Elina Brotherus
“Artist and Her Model,” Finnish photographer Elina Brotherus’s second solo exhibition in Copenhagen, surveyed a narrow selection of the artist’s photographs from 2000 to 2008 and offered a finely wrought miniretrospective. Viewers familiar with her work might have read the title as tongue-in-cheek—since many of her pictures are self-portraits—seeing the show instead as a lineup of greatest hits from a larger archive and, moreover, as the diaristic examination of a persona, simultaneously in front of and behind her camera.
A few examples from her well-known series “The New Painting,” 2000–2004, were on view, including one of the only works without Brotherus in it: Figure au bord de l’eau (Figure on Waterfront), 2002, which voyeuristically captures a nude man as he quietly ponders the sublime lakeside view before him. Brotherus took classical paintings—some from the Romantic tradition—as inspiration for this series, and Caspar David Friedrich appears as one of her influences. But unlike Friedrich, Brotherus draws attention to the figures in her works as performing staged emotions, echoing the artifice of the image itself and, at times, offering a burgeoning concern for the gaze (male and female). Within a few years, however, with artists such as Justine Kurland and Ryan McGinley expanding and making more ambiguous the relation of figure to landscape in photography, Brotherus too seems to have renewed her exploration of the theme.

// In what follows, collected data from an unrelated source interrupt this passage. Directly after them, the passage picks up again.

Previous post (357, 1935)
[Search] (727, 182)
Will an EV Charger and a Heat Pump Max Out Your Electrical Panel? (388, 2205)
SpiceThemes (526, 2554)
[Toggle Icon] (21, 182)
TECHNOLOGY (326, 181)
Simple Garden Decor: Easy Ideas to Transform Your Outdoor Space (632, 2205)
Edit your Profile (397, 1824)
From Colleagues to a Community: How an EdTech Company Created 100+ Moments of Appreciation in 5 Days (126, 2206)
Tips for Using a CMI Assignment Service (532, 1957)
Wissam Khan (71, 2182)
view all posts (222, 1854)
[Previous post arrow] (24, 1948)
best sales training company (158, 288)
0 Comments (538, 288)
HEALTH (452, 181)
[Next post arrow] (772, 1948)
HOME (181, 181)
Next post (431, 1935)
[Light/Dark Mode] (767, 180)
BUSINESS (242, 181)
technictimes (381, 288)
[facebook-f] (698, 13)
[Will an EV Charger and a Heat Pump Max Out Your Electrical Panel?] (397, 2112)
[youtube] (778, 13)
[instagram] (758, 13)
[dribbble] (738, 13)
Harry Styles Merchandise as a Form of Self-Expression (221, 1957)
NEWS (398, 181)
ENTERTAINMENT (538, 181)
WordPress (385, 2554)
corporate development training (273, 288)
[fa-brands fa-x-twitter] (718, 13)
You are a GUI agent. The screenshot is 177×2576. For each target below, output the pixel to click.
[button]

Several photographs from the series “Fuji-mi,” 2005–, depict the artist in Japan standing before a picture-perfect view of Mount Fuji. In each image, she wears the same blue coat with a fur collar, but she appears in different locations around the circumference of the mountain, looking toward the camera with her back to it and gazing toward the horizon. While these images continue to recall traditional pictorial schemes, they are most interesting when compared with Brotherus’s photographs that portray the artist in other landscapes. Take the diptych Points of View on Landscape 1, 2006, in which Brotherus shows herself standing directly in front of the camera in a misty Nordic landscape; this was smartly installed in this show in a room adjacent to the “Fuji-mi” works, and the juxtaposition underscored themes of nostalgia and memory running through all her works. With these pictures, the artist departs from her concern with the gaze and staged emotions to focus instead on how longing is connected to and constructed by such sublime, iconic views.
Issues concerning the gaze are taken up again, however, in photographs wherein Brotherus looks neither at a landscape nor toward her camera but directly at another figure in a studio. Two pictures from the series “Études d’après modèle, danseurs” (Model Studies, Dancers), 2007, show the artist watching a male dancer as he stretches and holds a pose. In each image the camera’s trip wire is exposed, and the artist’s foot rests lightly on it. Strikingly different from the other photographs in the exhibition, these images depict, according to Brotherus, “neither the male gaze nor the female gaze,” but “something neutral.” The artist never quite makes good on this assertion; it will take more pictures and at least another exhibition before it becomes clear how Brotherus might incorporate the idea of a neutral gaze more broadly into her work. But the attempt is provocative, even promising.